● **WHAT TO WORK ON**:
Print each of the entries exactly, leaving nothing out.

::: THE INPUT

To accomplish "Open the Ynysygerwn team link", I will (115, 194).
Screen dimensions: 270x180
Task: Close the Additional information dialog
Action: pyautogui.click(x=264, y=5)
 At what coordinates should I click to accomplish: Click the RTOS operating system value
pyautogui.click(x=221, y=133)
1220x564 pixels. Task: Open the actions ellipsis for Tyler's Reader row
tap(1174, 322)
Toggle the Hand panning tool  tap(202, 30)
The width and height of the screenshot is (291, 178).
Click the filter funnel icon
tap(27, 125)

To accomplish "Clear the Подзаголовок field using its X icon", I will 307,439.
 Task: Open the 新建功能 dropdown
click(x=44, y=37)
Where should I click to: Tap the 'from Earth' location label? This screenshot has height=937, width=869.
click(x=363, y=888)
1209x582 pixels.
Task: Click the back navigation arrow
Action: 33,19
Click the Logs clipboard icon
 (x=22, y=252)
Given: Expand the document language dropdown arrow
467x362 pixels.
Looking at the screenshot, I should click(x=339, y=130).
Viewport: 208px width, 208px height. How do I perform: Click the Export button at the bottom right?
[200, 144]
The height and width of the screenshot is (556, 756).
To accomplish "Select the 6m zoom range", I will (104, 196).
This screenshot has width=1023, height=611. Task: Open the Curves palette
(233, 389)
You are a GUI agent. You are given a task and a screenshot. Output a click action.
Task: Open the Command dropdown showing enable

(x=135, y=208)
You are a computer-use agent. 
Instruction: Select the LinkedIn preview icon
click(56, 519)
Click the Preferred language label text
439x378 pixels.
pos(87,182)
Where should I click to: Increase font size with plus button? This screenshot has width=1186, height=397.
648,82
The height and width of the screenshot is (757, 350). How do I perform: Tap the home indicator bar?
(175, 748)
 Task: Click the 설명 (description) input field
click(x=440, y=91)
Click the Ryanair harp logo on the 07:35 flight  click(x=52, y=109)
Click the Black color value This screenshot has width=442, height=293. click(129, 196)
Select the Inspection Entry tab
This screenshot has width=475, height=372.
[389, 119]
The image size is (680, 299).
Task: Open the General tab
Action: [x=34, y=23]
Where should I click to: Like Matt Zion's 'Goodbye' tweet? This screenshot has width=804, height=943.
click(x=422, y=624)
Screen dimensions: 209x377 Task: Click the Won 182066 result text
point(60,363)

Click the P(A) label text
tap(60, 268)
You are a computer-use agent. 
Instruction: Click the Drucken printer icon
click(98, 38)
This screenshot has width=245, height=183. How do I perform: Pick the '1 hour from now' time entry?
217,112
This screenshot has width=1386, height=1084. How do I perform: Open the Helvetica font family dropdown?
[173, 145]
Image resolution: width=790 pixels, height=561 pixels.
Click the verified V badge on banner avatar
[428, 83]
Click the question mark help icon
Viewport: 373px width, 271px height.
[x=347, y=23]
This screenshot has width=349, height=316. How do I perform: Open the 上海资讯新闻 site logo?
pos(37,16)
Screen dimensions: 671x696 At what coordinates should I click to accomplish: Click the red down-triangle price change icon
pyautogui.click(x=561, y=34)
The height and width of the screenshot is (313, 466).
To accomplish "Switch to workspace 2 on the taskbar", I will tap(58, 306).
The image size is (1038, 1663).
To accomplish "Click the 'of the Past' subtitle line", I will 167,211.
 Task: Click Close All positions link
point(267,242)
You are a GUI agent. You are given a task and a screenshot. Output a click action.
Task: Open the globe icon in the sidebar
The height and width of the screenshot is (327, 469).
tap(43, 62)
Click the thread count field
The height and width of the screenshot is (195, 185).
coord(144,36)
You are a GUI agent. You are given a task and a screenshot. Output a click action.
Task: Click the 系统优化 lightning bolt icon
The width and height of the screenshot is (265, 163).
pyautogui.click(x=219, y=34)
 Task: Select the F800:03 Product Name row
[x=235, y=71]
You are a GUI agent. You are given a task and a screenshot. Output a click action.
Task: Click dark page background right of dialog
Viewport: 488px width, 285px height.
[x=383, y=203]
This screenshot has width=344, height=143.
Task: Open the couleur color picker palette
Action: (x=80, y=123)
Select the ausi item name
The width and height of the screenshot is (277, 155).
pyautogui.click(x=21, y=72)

::::::

● **RESPONSE BELOW**:
To accomplish "Open the Ynysygerwn team link", I will (115, 194).
Screen dimensions: 270x180
Task: Close the Additional information dialog
Action: pyautogui.click(x=264, y=5)
 At what coordinates should I click to accomplish: Click the RTOS operating system value
pyautogui.click(x=221, y=133)
1220x564 pixels. Task: Open the actions ellipsis for Tyler's Reader row
tap(1174, 322)
Toggle the Hand panning tool  tap(202, 30)
The width and height of the screenshot is (291, 178).
Click the filter funnel icon
tap(27, 125)

To accomplish "Clear the Подзаголовок field using its X icon", I will 307,439.
 Task: Open the 新建功能 dropdown
click(x=44, y=37)
Where should I click to: Tap the 'from Earth' location label? This screenshot has height=937, width=869.
click(x=363, y=888)
1209x582 pixels.
Task: Click the back navigation arrow
Action: 33,19
Click the Logs clipboard icon
 (x=22, y=252)
Given: Expand the document language dropdown arrow
467x362 pixels.
Looking at the screenshot, I should click(x=339, y=130).
Viewport: 208px width, 208px height. How do I perform: Click the Export button at the bottom right?
[200, 144]
The height and width of the screenshot is (556, 756).
To accomplish "Select the 6m zoom range", I will (104, 196).
This screenshot has width=1023, height=611. Task: Open the Curves palette
(233, 389)
You are a GUI agent. You are given a task and a screenshot. Output a click action.
Task: Open the Command dropdown showing enable

(x=135, y=208)
You are a computer-use agent. 
Instruction: Select the LinkedIn preview icon
click(56, 519)
Click the Preferred language label text
439x378 pixels.
pos(87,182)
Where should I click to: Increase font size with plus button? This screenshot has width=1186, height=397.
648,82
The height and width of the screenshot is (757, 350). How do I perform: Tap the home indicator bar?
(175, 748)
 Task: Click the 설명 (description) input field
click(x=440, y=91)
Click the Ryanair harp logo on the 07:35 flight  click(x=52, y=109)
Click the Black color value This screenshot has width=442, height=293. click(129, 196)
Select the Inspection Entry tab
This screenshot has width=475, height=372.
[389, 119]
The image size is (680, 299).
Task: Open the General tab
Action: [x=34, y=23]
Where should I click to: Like Matt Zion's 'Goodbye' tweet? This screenshot has width=804, height=943.
click(x=422, y=624)
Screen dimensions: 209x377 Task: Click the Won 182066 result text
point(60,363)

Click the P(A) label text
tap(60, 268)
You are a computer-use agent. 
Instruction: Click the Drucken printer icon
click(98, 38)
This screenshot has width=245, height=183. How do I perform: Pick the '1 hour from now' time entry?
217,112
This screenshot has width=1386, height=1084. How do I perform: Open the Helvetica font family dropdown?
[173, 145]
Image resolution: width=790 pixels, height=561 pixels.
Click the verified V badge on banner avatar
[428, 83]
Click the question mark help icon
Viewport: 373px width, 271px height.
[x=347, y=23]
This screenshot has width=349, height=316. How do I perform: Open the 上海资讯新闻 site logo?
pos(37,16)
Screen dimensions: 671x696 At what coordinates should I click to accomplish: Click the red down-triangle price change icon
pyautogui.click(x=561, y=34)
The height and width of the screenshot is (313, 466).
To accomplish "Switch to workspace 2 on the taskbar", I will tap(58, 306).
The image size is (1038, 1663).
To accomplish "Click the 'of the Past' subtitle line", I will 167,211.
 Task: Click Close All positions link
point(267,242)
You are a GUI agent. You are given a task and a screenshot. Output a click action.
Task: Open the globe icon in the sidebar
The height and width of the screenshot is (327, 469).
tap(43, 62)
Click the thread count field
The height and width of the screenshot is (195, 185).
coord(144,36)
You are a GUI agent. You are given a task and a screenshot. Output a click action.
Task: Click the 系统优化 lightning bolt icon
The width and height of the screenshot is (265, 163).
pyautogui.click(x=219, y=34)
 Task: Select the F800:03 Product Name row
[x=235, y=71]
You are a GUI agent. You are given a task and a screenshot. Output a click action.
Task: Click dark page background right of dialog
Viewport: 488px width, 285px height.
[x=383, y=203]
This screenshot has width=344, height=143.
Task: Open the couleur color picker palette
Action: (x=80, y=123)
Select the ausi item name
The width and height of the screenshot is (277, 155).
pyautogui.click(x=21, y=72)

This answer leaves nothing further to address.